- Work to be completed -
While copying the entries exactly, leave out each picture they contain.

- Supplied material -
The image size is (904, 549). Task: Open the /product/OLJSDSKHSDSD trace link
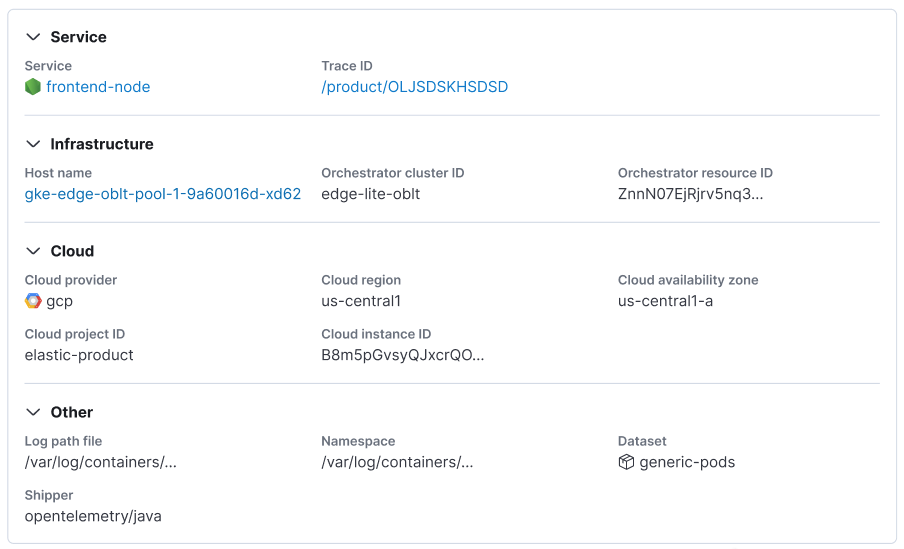415,87
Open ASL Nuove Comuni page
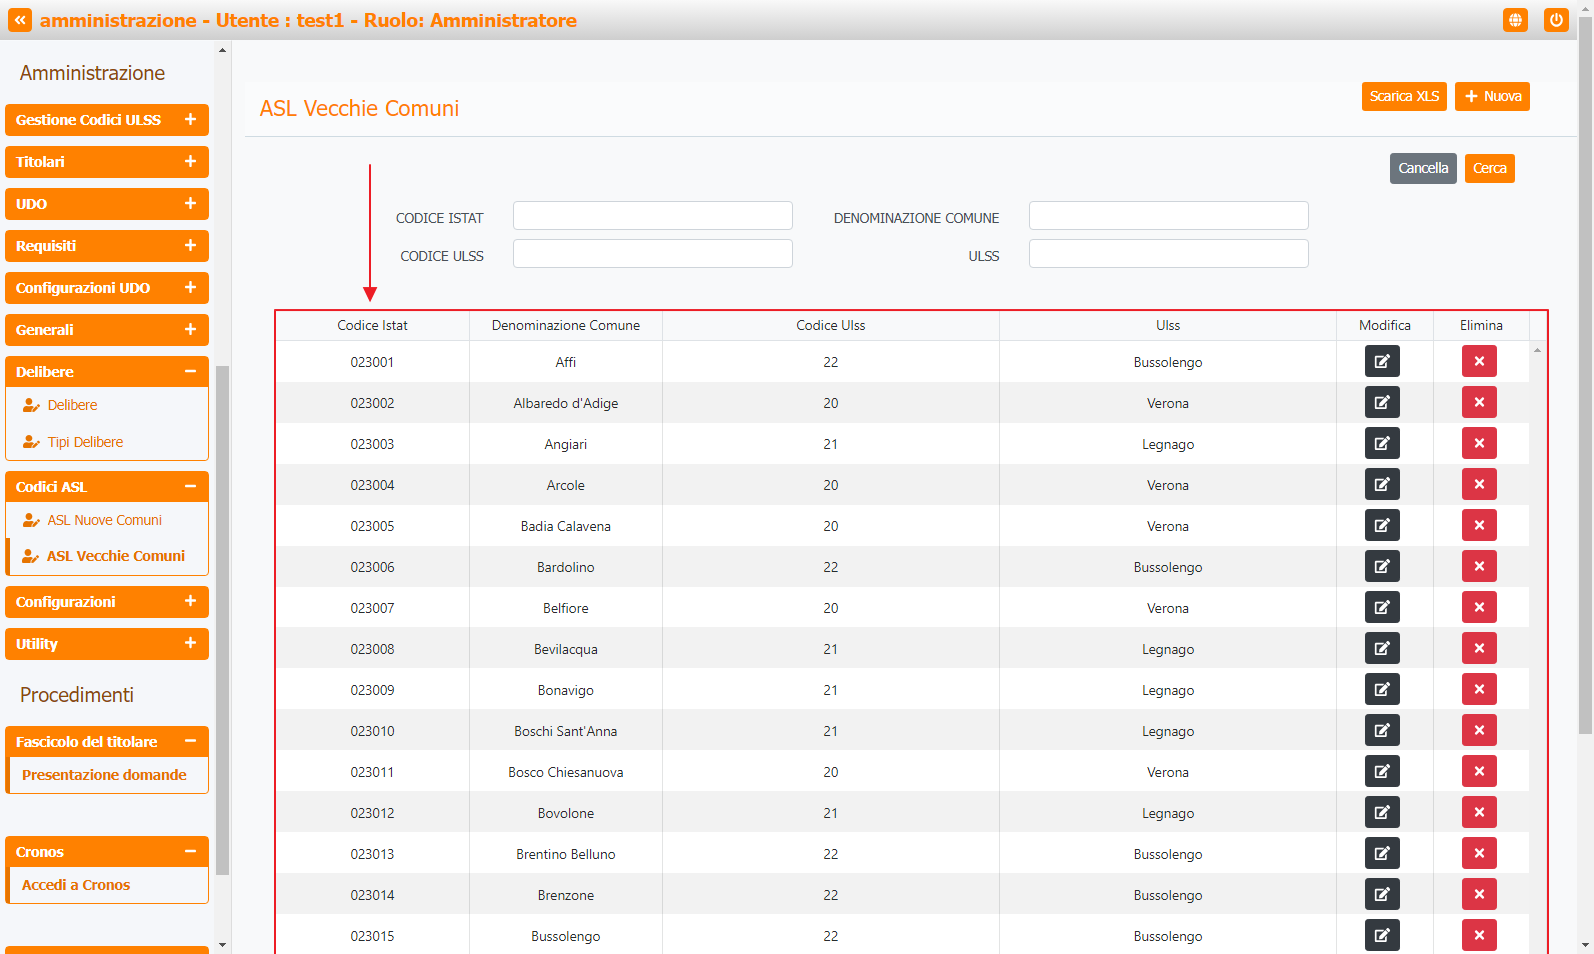This screenshot has height=954, width=1594. click(104, 520)
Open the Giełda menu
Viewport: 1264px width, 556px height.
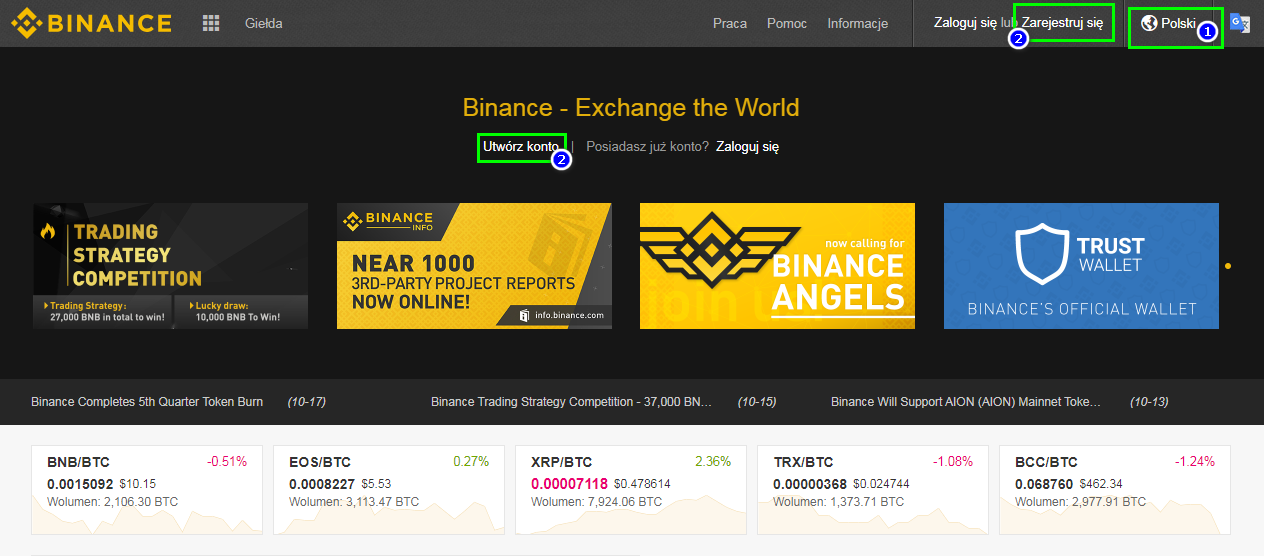[264, 23]
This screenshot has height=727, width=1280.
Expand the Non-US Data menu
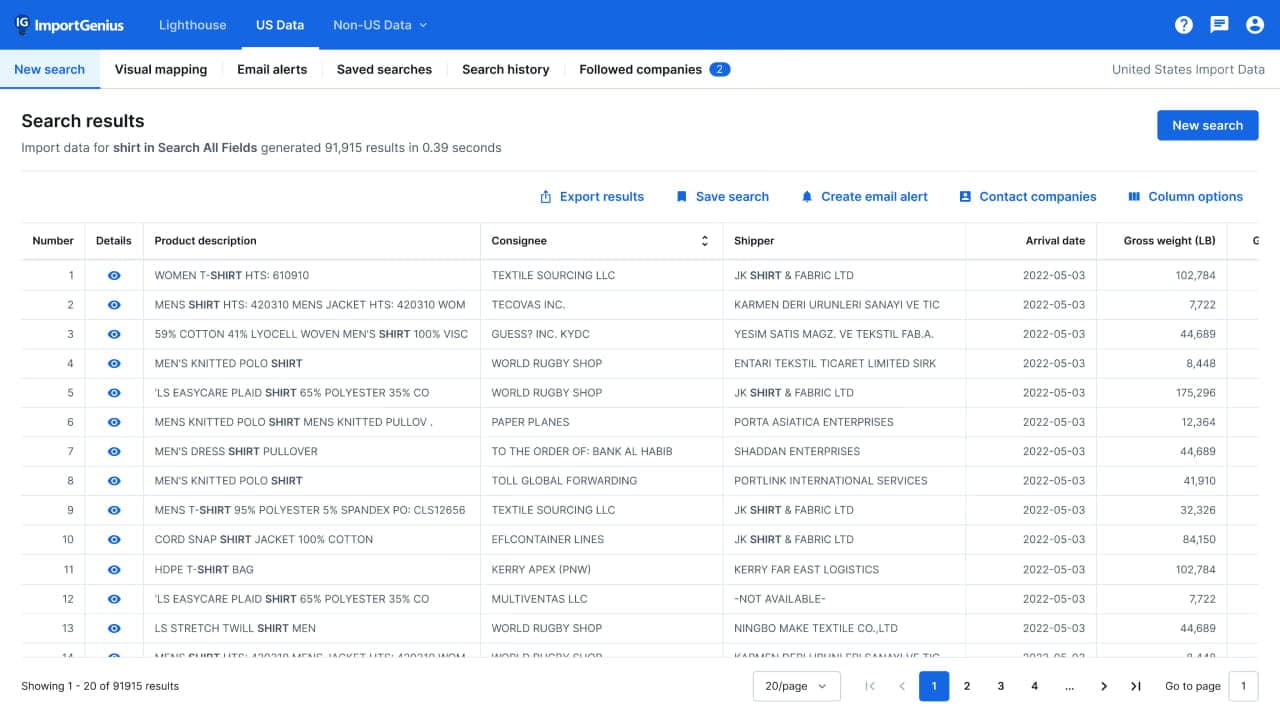(380, 24)
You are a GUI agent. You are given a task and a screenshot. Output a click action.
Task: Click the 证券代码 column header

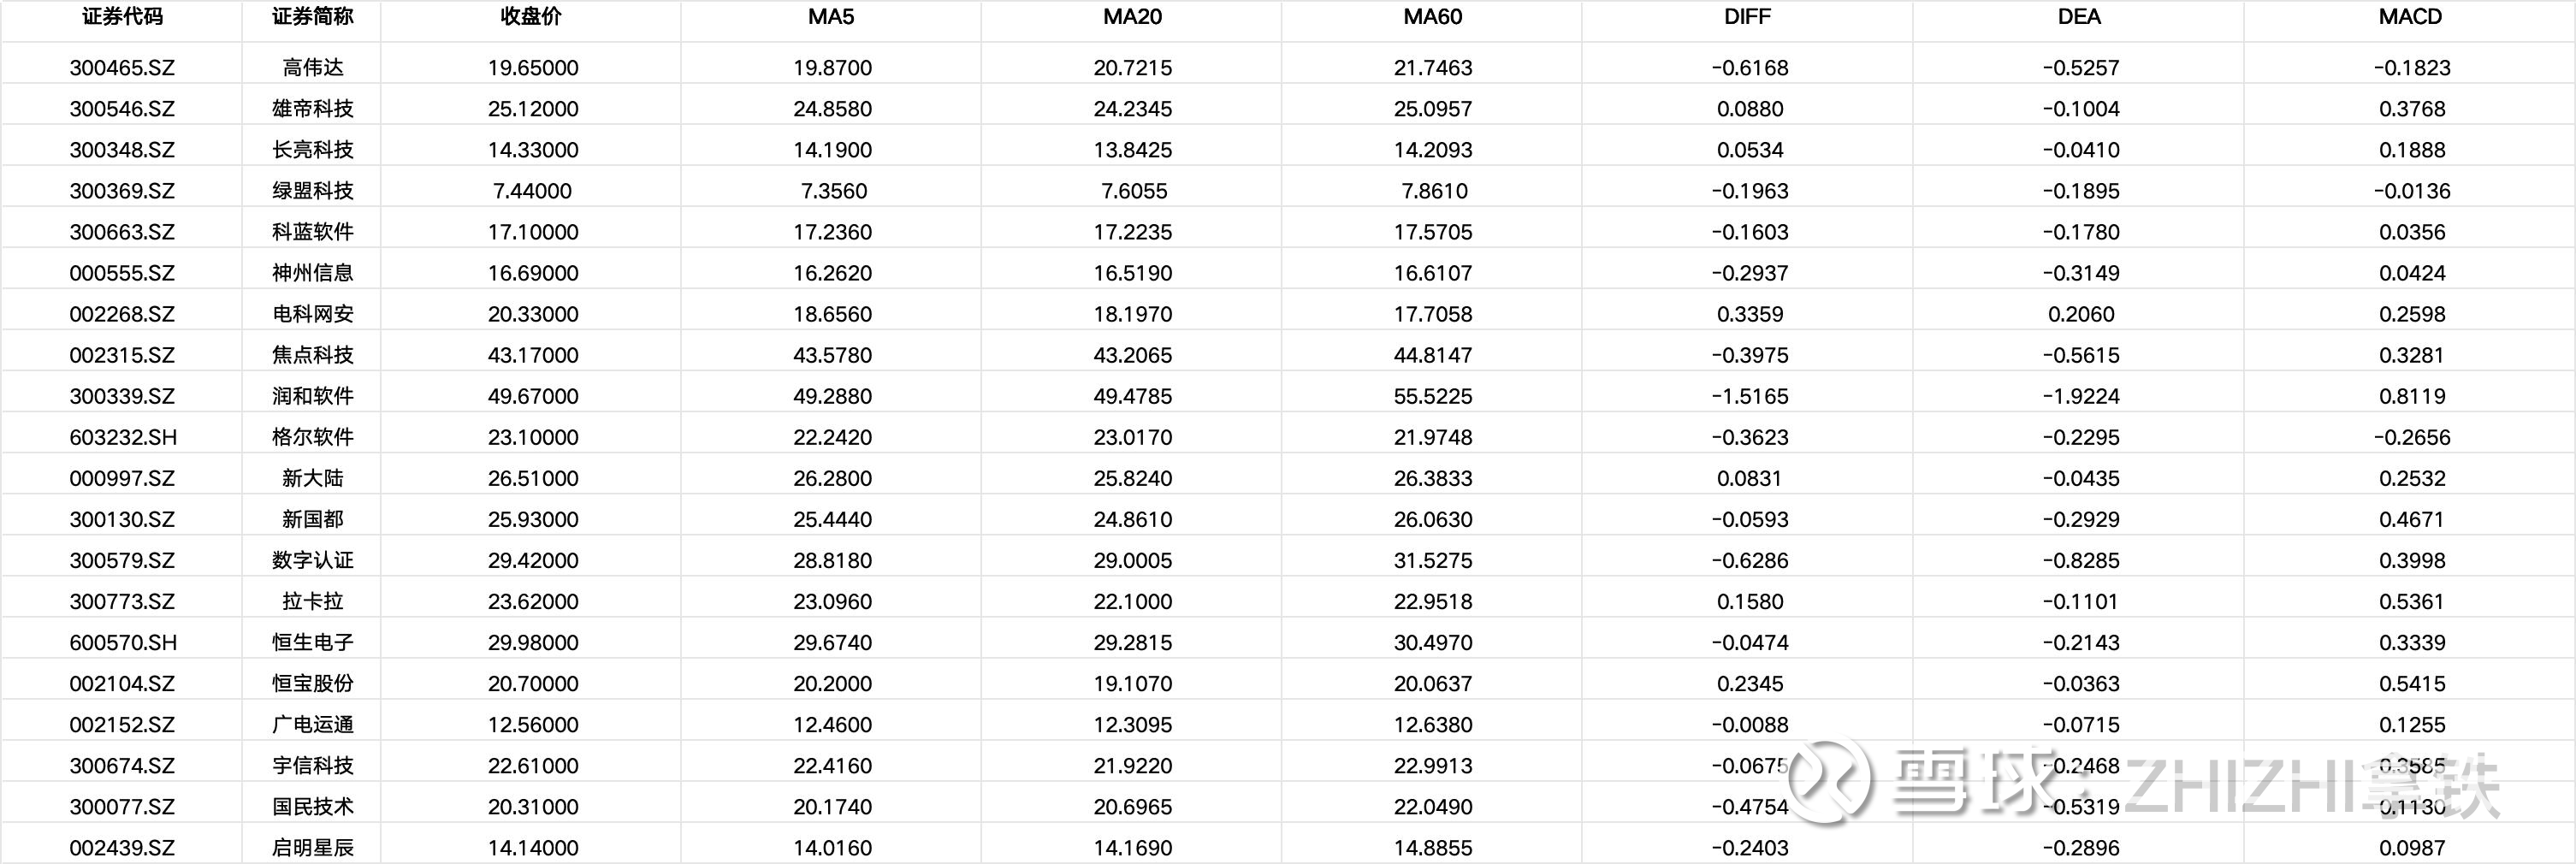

- Result of the task -
The image size is (904, 549). Task: Open the /product/OLJSDSKHSDSD trace link
415,87
Open ASL Nuove Comuni page
This screenshot has height=954, width=1594. click(104, 520)
Open the Giełda menu
Viewport: 1264px width, 556px height.
[264, 23]
This screenshot has height=727, width=1280.
Expand the Non-US Data menu
(380, 24)
You are a GUI agent. You are given a task and a screenshot. Output a click action.
Task: Click the 证券代码 column header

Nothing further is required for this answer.